[Dataset entries]
= Beginning of Section =
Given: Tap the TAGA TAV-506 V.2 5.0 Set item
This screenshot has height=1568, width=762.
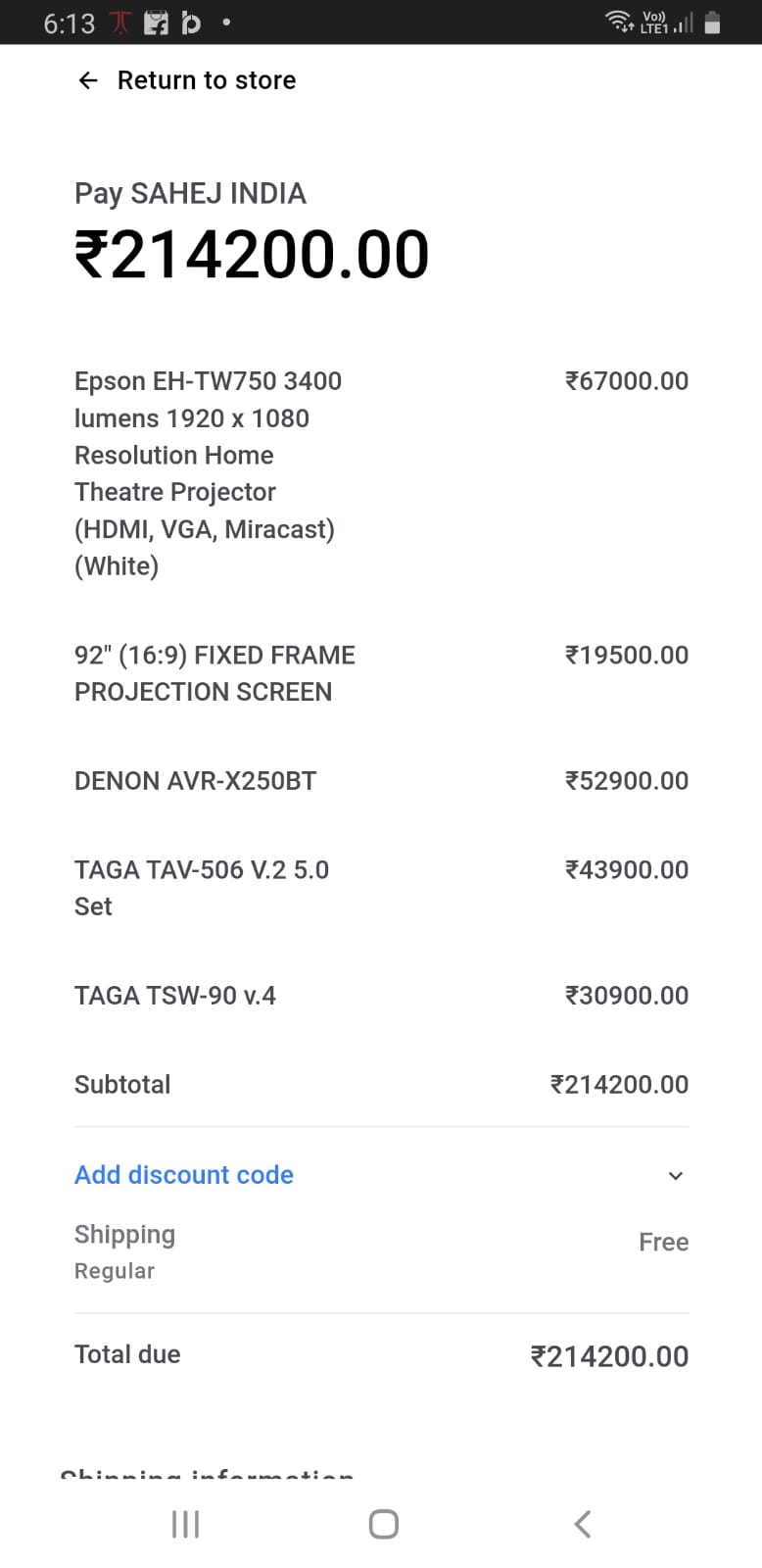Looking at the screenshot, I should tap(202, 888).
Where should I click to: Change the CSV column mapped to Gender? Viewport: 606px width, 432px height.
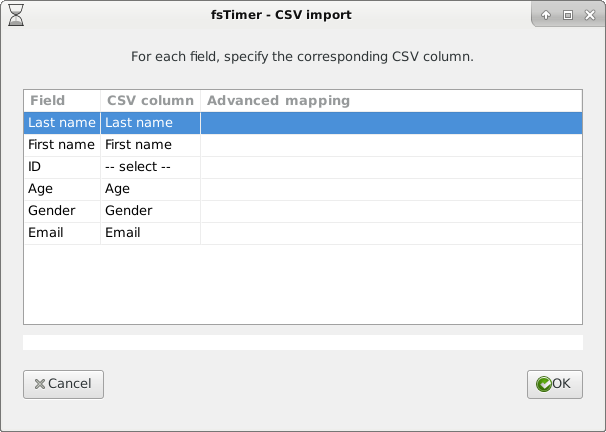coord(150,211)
= End of Section =
= Beginning of Section =
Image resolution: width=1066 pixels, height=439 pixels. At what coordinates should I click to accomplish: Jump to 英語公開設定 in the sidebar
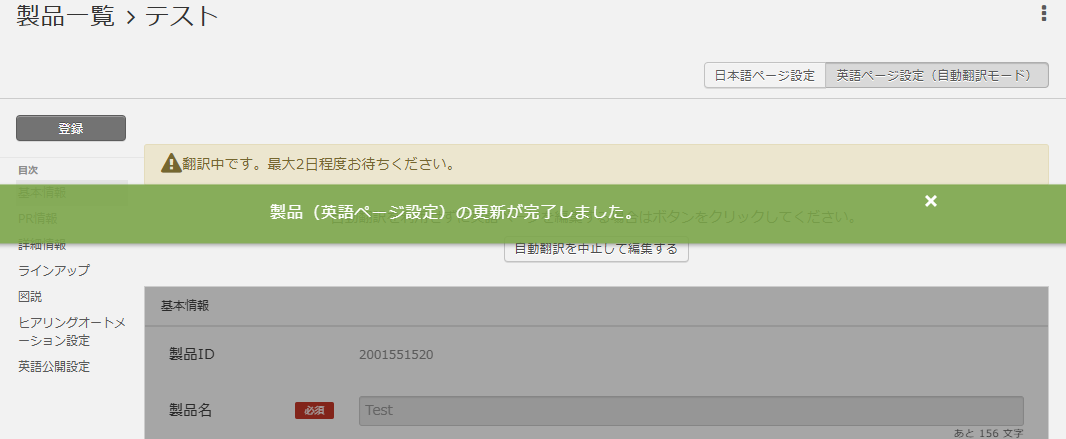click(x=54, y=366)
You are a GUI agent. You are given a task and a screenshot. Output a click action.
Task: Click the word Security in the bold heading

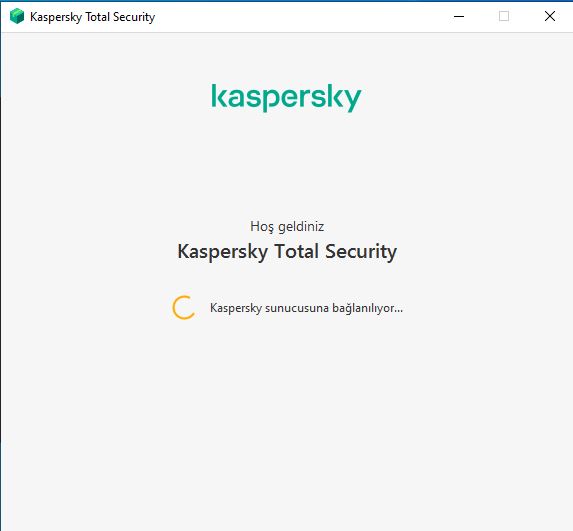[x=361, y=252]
= End of Section =
> **Prompt**: Reproduce exactly, with no pictures, the lines above from the one holding "Image resolution: width=1066" to the one holding "You are a GUI", inclusive.

> **Solution to this task**:
Image resolution: width=1066 pixels, height=439 pixels. At what coordinates should I click to accomplish: Jump to 英語公開設定 in the sidebar
click(x=54, y=366)
You are a GUI agent. You are given a task and a screenshot. Output a click action.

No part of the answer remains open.